【背景】プロスタグランジンE₂（PGE₂）受容体EP4は、出生時に動脈管において発現が上昇することが知られており、動脈管閉鎖に大きく寄与している。しかしその発現調節の分子メカニズムは完全には解明されていない。ゼブラフィッシュは生体内の蛍光シグナルを直接観察できるため、ハイスループットな薬剤スクリーニングに広く用いられている。
【目的】EP4-EGFPレポーターゼブラフィッシュ系統を樹立し、EP4発現調節機構を解明し動脈管を制御するための新たな創薬の標的となりうるEP4発現を制御する化合物の同定を行う。
【方法】ヒトEP4のオルソログであるゼブラフィッシュEP4b遺伝子のプロモーター候補領域をTol2ベクターにサブクローニングした後受精卵に導入し、EP4-EGFPレポーターゼブラフィッシュ系統を確立した。EGFPと内在性EP4bに関して、成魚における臓器別発現量をqPCRで比較した。また稚魚のEGFPシグナルを蛍光実体顕微鏡で撮影し、ImageJで定量評価した。

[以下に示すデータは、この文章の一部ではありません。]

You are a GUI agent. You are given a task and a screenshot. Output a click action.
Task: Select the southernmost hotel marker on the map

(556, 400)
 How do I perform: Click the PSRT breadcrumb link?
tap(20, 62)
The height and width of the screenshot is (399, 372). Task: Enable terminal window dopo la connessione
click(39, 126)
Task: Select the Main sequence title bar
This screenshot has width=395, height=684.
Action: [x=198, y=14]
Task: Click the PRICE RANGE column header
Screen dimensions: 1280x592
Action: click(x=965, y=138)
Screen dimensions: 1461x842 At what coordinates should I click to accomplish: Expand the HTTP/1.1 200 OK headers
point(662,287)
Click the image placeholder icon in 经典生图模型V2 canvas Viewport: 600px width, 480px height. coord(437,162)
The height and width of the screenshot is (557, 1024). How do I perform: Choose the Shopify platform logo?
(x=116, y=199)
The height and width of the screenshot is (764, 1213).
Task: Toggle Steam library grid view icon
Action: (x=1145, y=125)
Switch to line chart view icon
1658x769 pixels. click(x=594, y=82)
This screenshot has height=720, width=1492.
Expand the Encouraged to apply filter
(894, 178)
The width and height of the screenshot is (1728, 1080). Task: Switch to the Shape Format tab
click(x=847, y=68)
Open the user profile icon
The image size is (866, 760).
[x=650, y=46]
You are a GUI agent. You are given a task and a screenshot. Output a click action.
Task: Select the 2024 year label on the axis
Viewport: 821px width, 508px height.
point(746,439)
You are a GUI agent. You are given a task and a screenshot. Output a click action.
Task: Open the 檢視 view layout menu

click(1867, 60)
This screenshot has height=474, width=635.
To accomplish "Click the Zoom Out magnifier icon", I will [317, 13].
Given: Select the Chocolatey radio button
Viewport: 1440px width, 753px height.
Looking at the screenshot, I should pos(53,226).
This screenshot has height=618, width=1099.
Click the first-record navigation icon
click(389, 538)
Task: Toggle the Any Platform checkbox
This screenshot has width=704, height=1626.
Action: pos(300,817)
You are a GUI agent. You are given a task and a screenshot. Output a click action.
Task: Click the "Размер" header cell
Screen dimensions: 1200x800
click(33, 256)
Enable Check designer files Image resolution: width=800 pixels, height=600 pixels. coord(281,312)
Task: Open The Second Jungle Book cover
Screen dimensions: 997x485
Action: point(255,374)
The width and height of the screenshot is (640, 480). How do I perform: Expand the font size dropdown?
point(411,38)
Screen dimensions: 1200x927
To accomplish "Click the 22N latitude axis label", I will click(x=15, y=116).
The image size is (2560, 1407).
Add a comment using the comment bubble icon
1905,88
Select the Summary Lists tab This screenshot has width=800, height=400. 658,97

【結果】EF1aに対する相対的発現量は、内在性EP4bは脳(0.49-1.68倍)で眼と同等、心臓(0.12-1.07倍)や肝臓(0.01-0.48倍)で有意に少なかった。またEGFPは脳(0.96-2.84倍)で眼と同等、心臓(0.12-0.92倍)や肝臓(0.01-0.10倍)で有意に少なく、これは内在性EP4bと同様の傾向を示した(n=10)。また胚や稚魚では体幹神経堤にEGFPシグナルが観察され、先行報告のin situ hybridizationで検出された内在性EP4b発現部位と一致した。さらに目の近傍に強いEGFPシグナルを新たに確認し、ImageJのIntegrated Densityで定量可能であった。signal transducer and activator of transcription 3 (STAT3) 阻害剤投与で、有意差は得られなかったもののEGFPの蛍光強度は低下傾向であった。
【結論】EP4-EGFPレポーターゼブラフィッシュは内在性EP4発現を一部再現しており、EP4発現を制御する薬剤スクリーニングに有用なツールとなりうる。